Stabilizing Win2D


Back in September 2014 when first introducing Win2D, we said:

“By no means is the API in its current state a complete representation of Direct2D in Windows Runtime. We believe that releasing the API early, even if it does not have all the Direct2D features, is useful. As a developer and potential user of the API you get the chance to influence the API design early and ultimately help build the best C#/C++ Windows Runtime 2D immediate mode rendering API.”

How things have changed since then!  Win2D has grown into a rich and mature 2D graphics API.  We have recently caught up with the feature set of the underlying Windows graphics platform that Win2D is built on top of, supporting all the functionality of Direct2D and DirectImage plus a good chunk of DirectWrite.

We are now going to take some time to stabilize what we have built.  Once we are happy that everything is working well and our newer API designs are solid, we will remove the “experimental” tags, which currently warn that everything added since Win2D version 1.0.0 may be subject to change.

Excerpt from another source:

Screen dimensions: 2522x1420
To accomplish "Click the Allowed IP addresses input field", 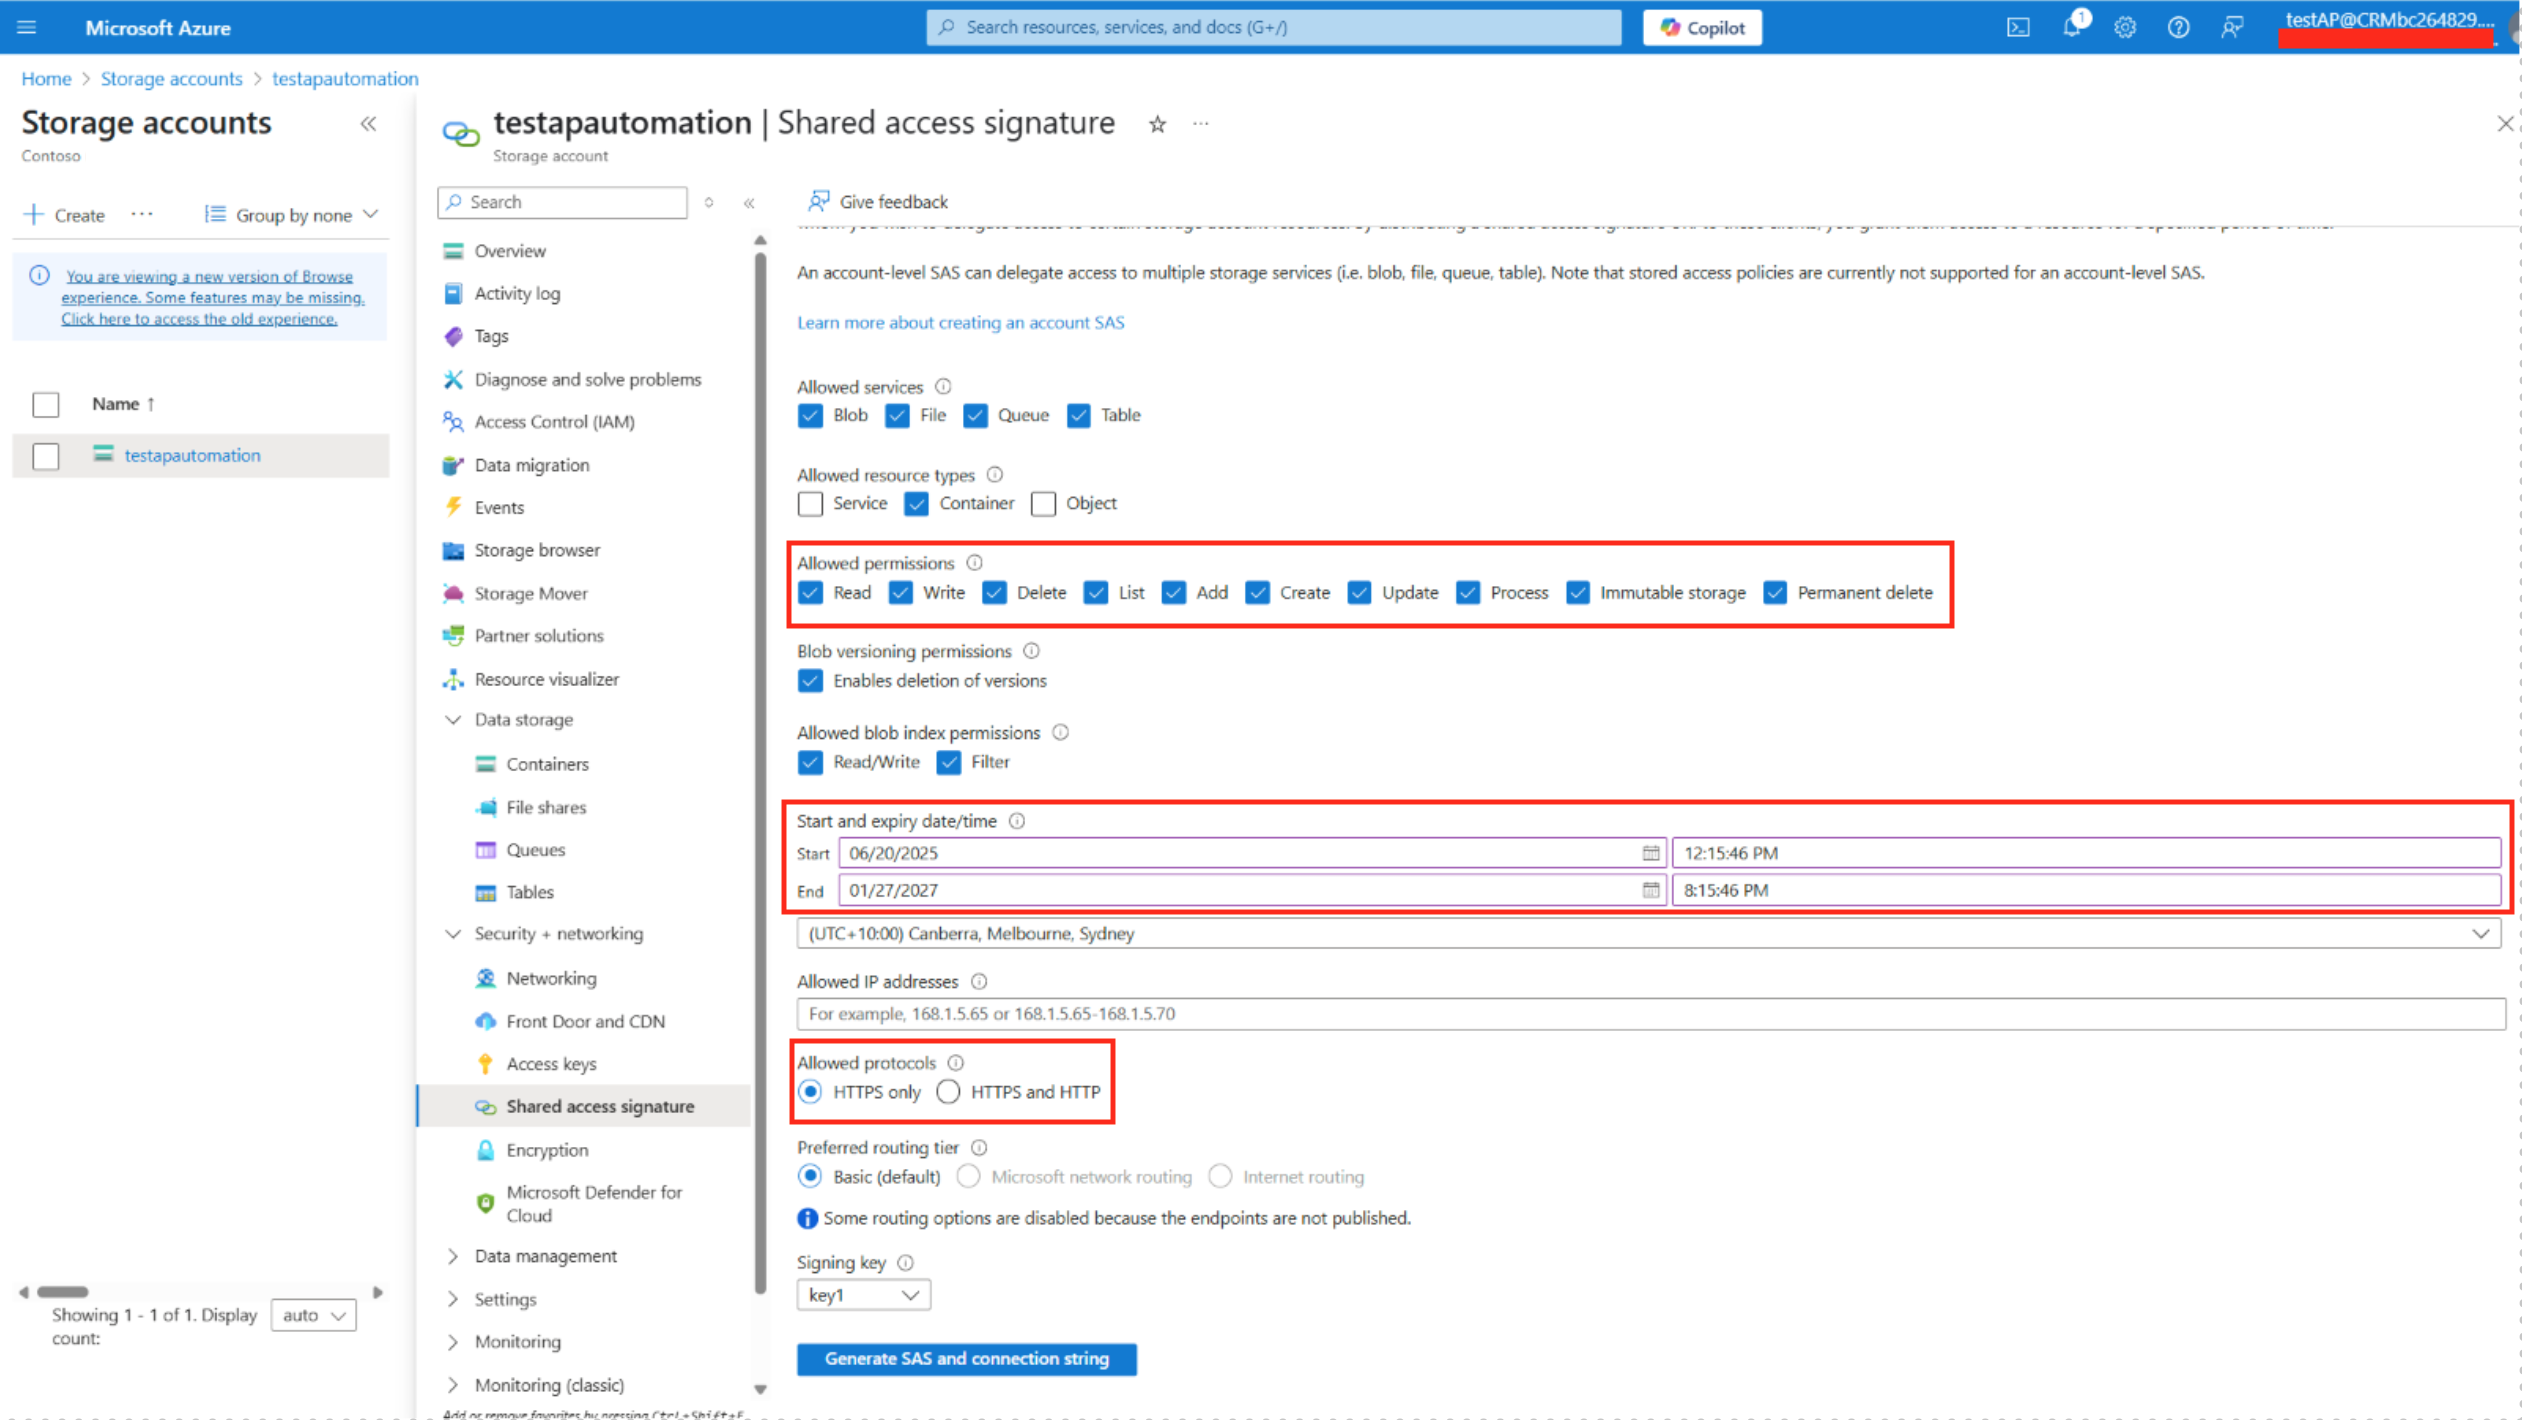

We still have a few loose ends to finish up, and will continue to fix bugs, support customers, and expose new features in Win2D when future versions of Windows add capabilities to the platform beneath us, but we have now successfully completed the typing-code-like-crazy-trying-to-catch-up-with-the-last-8-years-worth-of-Direct2D-features phase of the project.  Therefore, we will reduce the frequency of updates from our current biweekly cadence.  At a guess we’ll probably end up shipping more like once a month, but this is hard to predict as NuGet updates will now happen on-demand whenever we have worthy payload, rather than on a fixed schedule.

One of the most enjoyable parts of this project for me personally is the opportunity to engage 1-1 with developers, helping to understand your requirements and solve your problems.  That isn’t changing, so please keep the questions, bug reports and feature requests coming!  If you notice any flawed designs, now is the perfect time to point them out, while these APIs are still tagged as experimental...


Comments (6)

  1. Charlie Jackson says:

    Kudos to the Win2D team.  The work you have done thus far has been very, very helpful to our startup, particularly the work to give us a lot of access to DirectWrite.  Your work will probably mean a release of our first product will come months earlier than otherwise.

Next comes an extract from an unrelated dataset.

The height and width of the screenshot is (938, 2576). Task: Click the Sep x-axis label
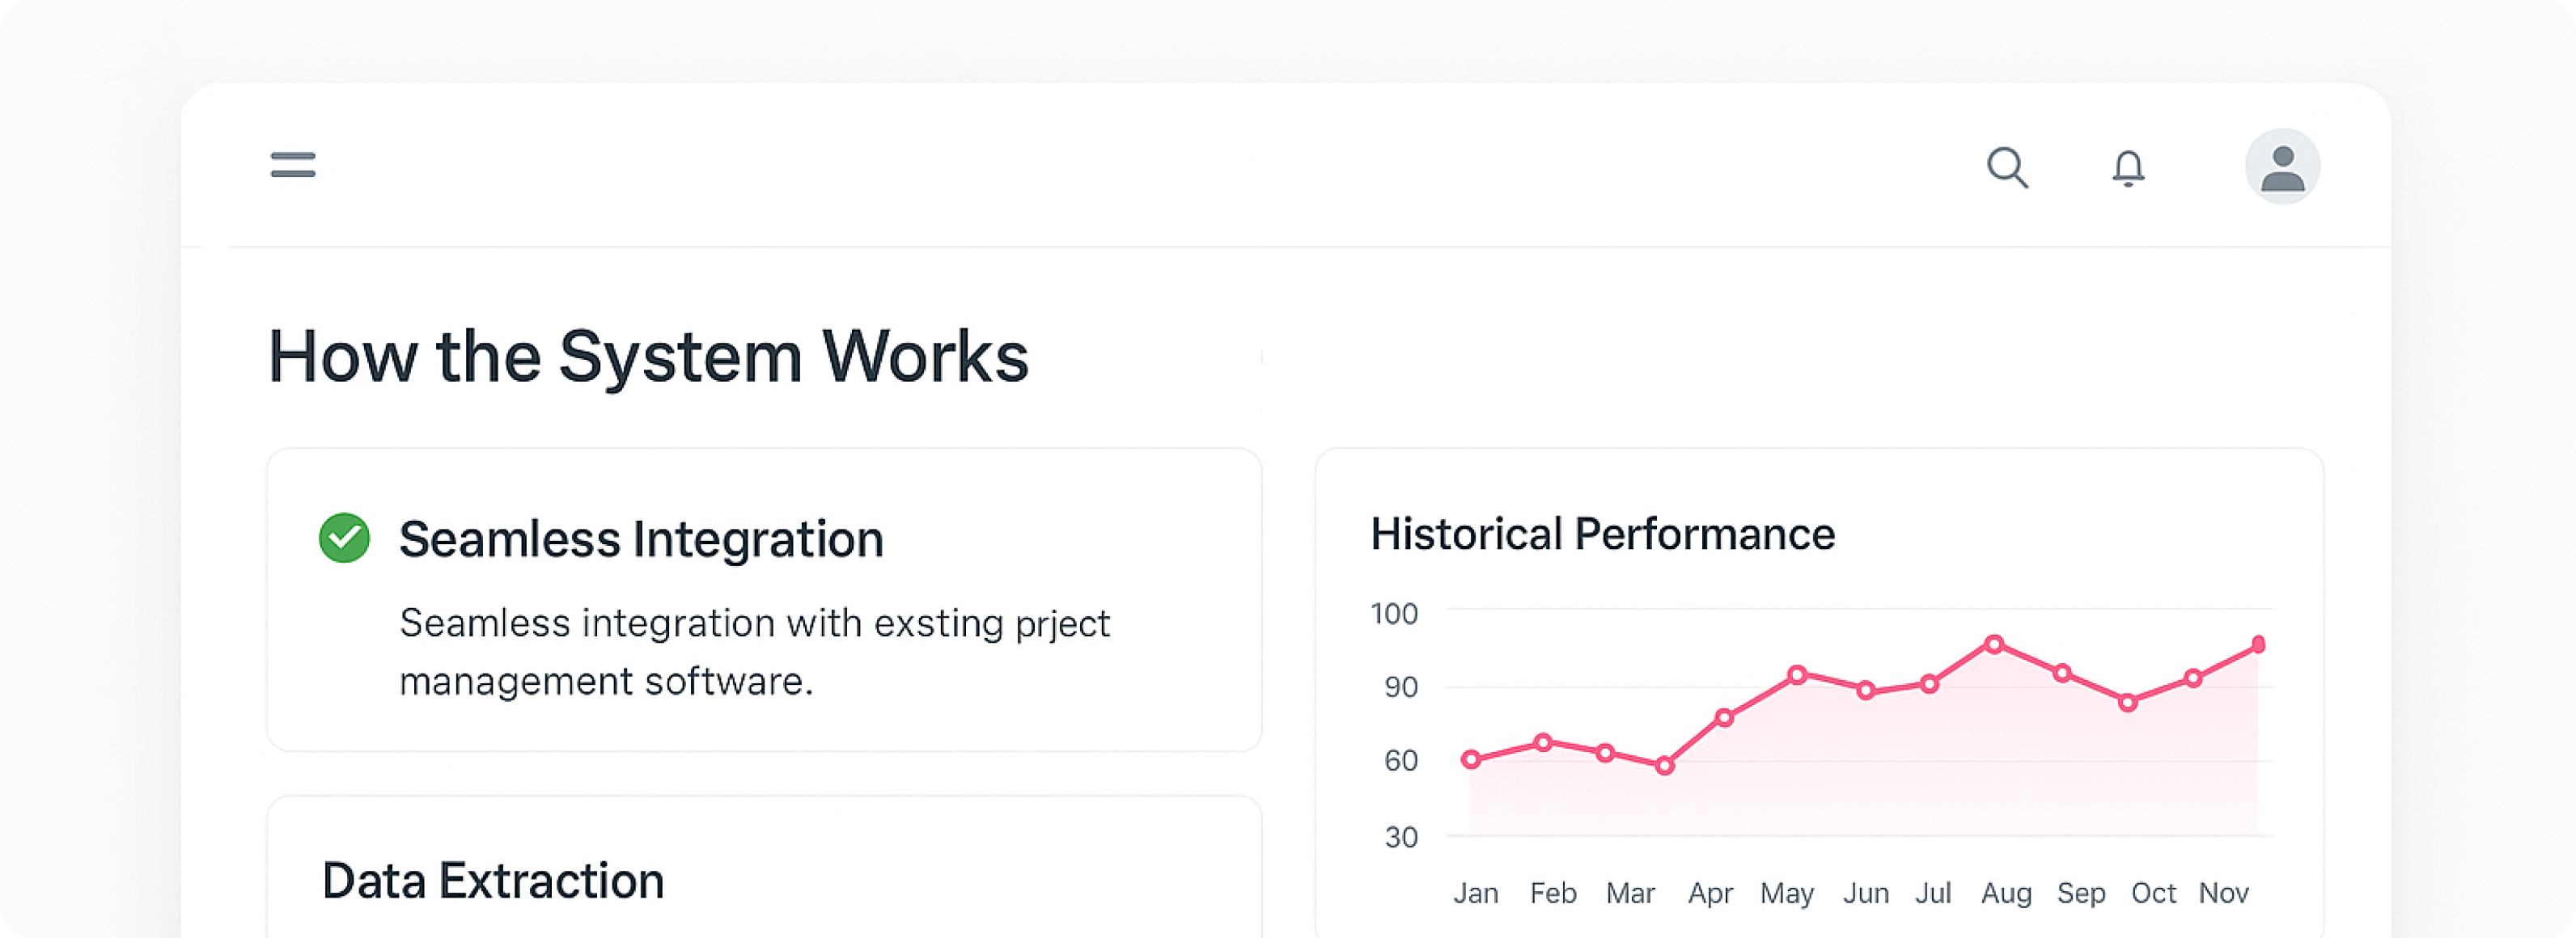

    Thank you to all the hard-working members of the Win2D team.  We really appreciate what you have accomplished.

  2. juanpablogc says:

    Jeje, typing-code-like-crazy-trying-to-catch-up-with-the-last-8-years-worth-of-Direct2D-features :). I really enjoy the way of Win2D, it would be great that Composition and Audiograph took the same way (I know there are rules). For me Win2D is like having new XNA with superpowers that improves XAML and WriteableBitmaps, I really enjoy the code of Win2D and the examples.

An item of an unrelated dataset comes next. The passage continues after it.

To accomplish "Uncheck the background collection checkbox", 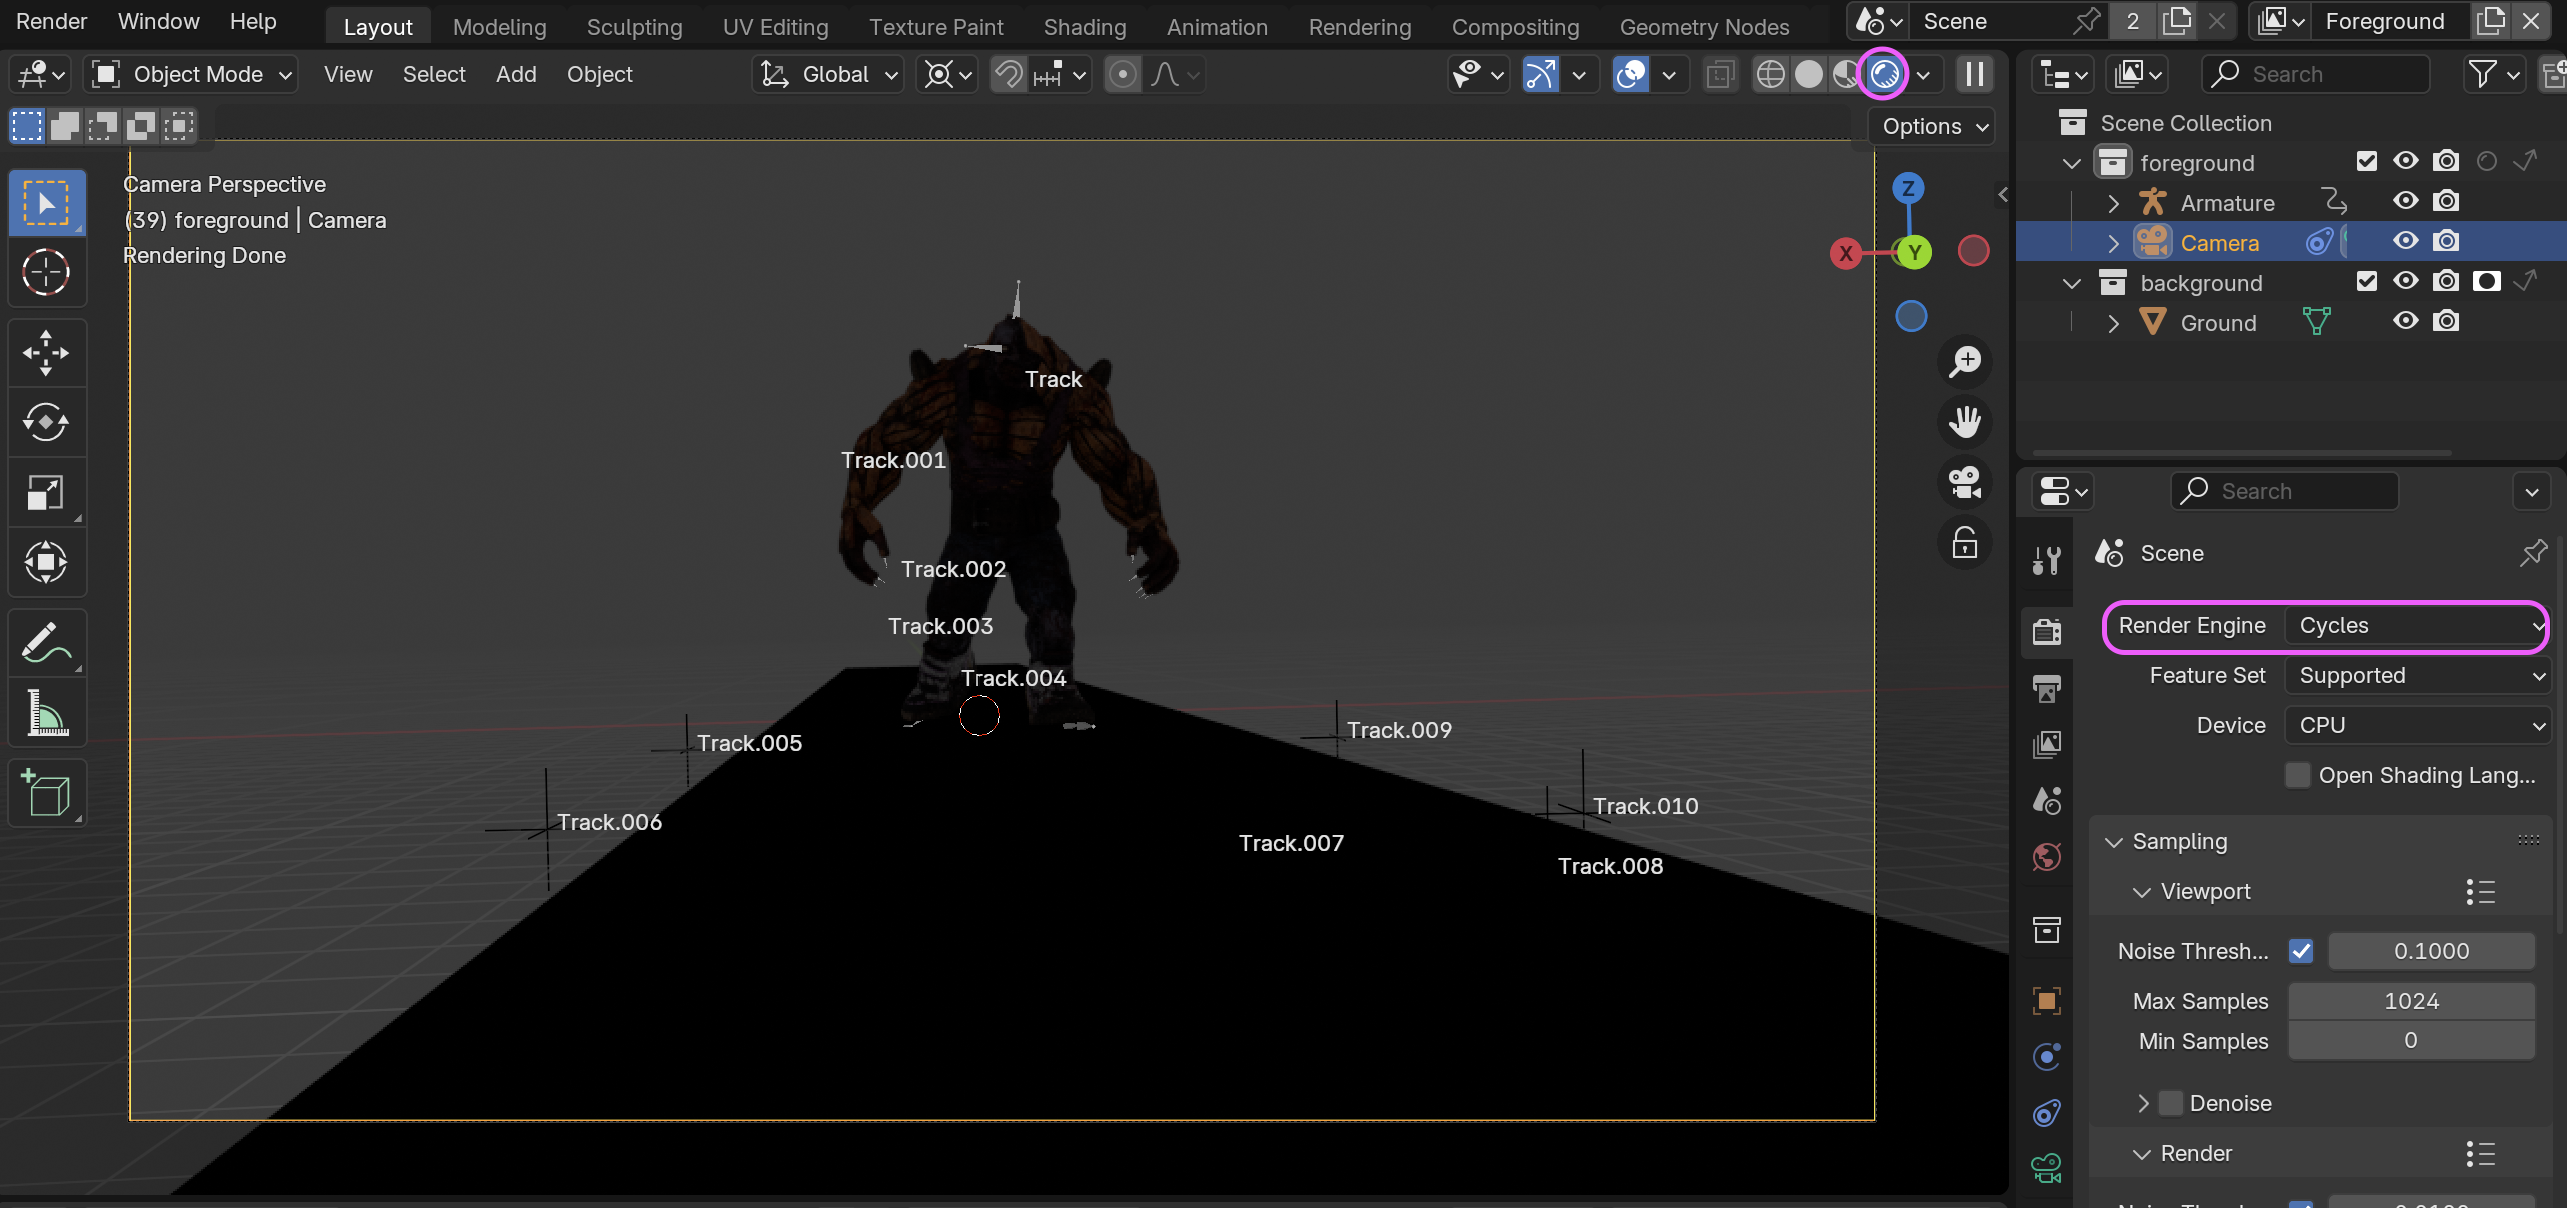I will (x=2366, y=282).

    I would like to have more time to read all the great documentation and I will try to make some request.

    The only thing I have in mind that I recently saw in the Direct2D effects is the Flood Effect (a bit weird). But could be a custom implementation of it from your great job a really cool feature. (At this moment I am using OpenCV with the Lucian Wischik) like having tolerance and starting point.

    I know it is not in the purposes of Win2D but well, It would make the job for an Win2D oriented app I am developing easier to develop.

    Thank you for the fantastic job and releasing updates so fast.

  3. The Flood effect in Direct2D isn't actually a flood fill like you are probably thinking.  This actually just fills an infinite surface with a constant color value (the name was taken from the SVG "flood" filter).  This functionality is exposed in Win2D as ColorSourceEffect.

  4. Anastasios-Antonios Toulkeridis says:

    Hello. Please i need help.

    I'm building a first-person Win2D game – you move the camera with the mouse. The problem is you can't move the camera indefinitely (say to the right) because the mouse pointer eventually exists the window bounds. Is it possible to programmatically move (re-center) the mouse pointer?

  5. Aaron says:

    Thank you very much for creating this. The biggest missing feature keeping me from moving from WPF to universal apps was the lack of a proper drawing API. I am excited to get started with your library. Thank you for your efforts.

    Is there a plan to, in some other project, provide GPU processing support for managed applications? That would be fantastic.